The exhibition today presents 20 works that have won awards in IRCICA’s calligraphy competitions along with some works by contemporary Turkish calligraphers.
Prof Haj will talk about the world-reknown, great Ottoman Architect Mimar Sinan and his arts. Arts is always inter-twined with humanitarianism. Therefore, before introducing Prof Haj, I would like say a few words on another perspective of humanitarianism.
From the days the Ottomans helped the Irish during the Great Famine in 1847 until present, magnitude of Turkey’s assistance changed, but not its principles. As you know, we are living through the biggest refugee crisis of the world since the Second World War. Turkey is today hosting almost 4 million refugees from Syria and Iraq, being the largest refugee hosting country in the world. Shouldering more than its share in its role as a responsible member of the international community, Turkey spent almost 32 billion USD in the last 7 years. According to the Global Humanitarian Assistance Report 2017, Turkey ranks the largest donor country world-wide with 8 billion USD humanitarian assistance in 2017. Turkey is also the largest humanitarian donor when the ratio of official humanitarian assistance to national income is taken into consideration.

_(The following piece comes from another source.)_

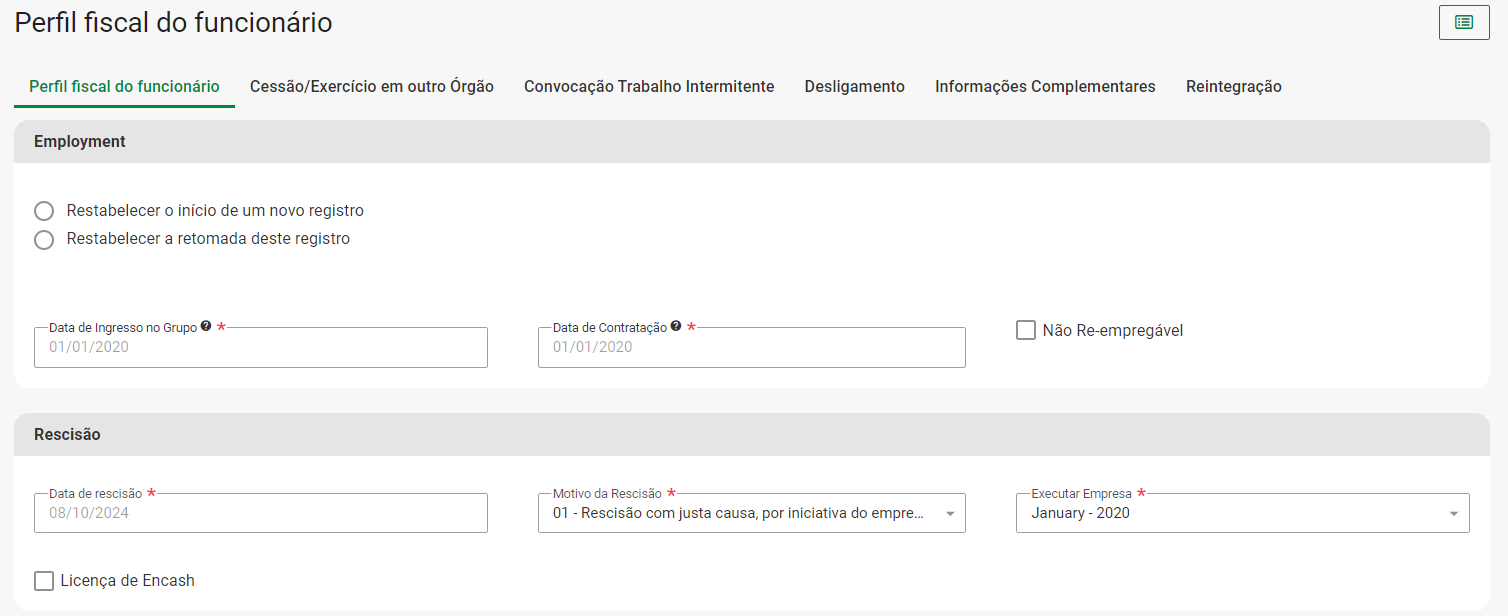The width and height of the screenshot is (1508, 616).
Task: Click the Employment section header
Action: 80,142
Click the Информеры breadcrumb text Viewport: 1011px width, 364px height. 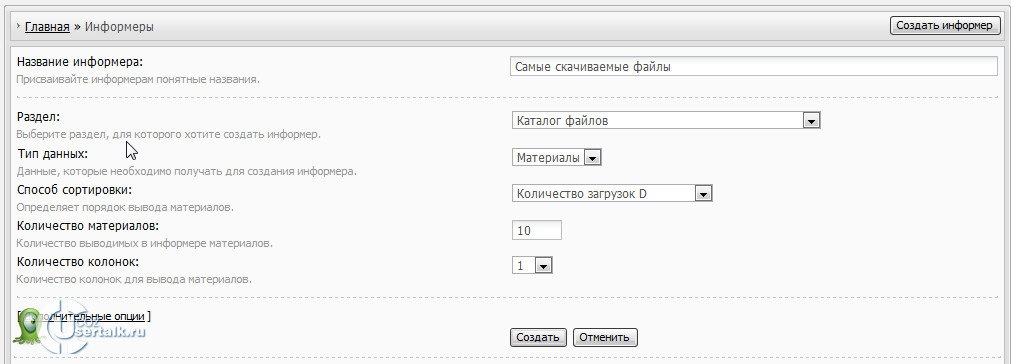[119, 27]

Prof. H. Masud Taj is adjunct professor at the Azrieli School of Architecture and Urbanism at Carleton University and recipient of the Capital Educators’ Award (an award that recognizes excellent teaching in Ottawa) and the CUSA Teaching Excellence Award. Prof. Taj is also a talented and worldly lecturer, sharing his knowledge and passion for architecture. In 2015, he toured throughout Istanbul and India giving a series of lectures on Mimar Sinan, one of foremost architects of the Ottoman Empire, which led to Mimar Sinan being taught in Mumbai. He is a calligrapher of the Italic hand, as well as polyhedral Arabic; a poet whose work has been inducted into the Library of Parliament in Canada and an architect licensed in India.
While wishing you all a prosperous Islamic History Month in Canada, I would like to give the floor to Prof. Haj.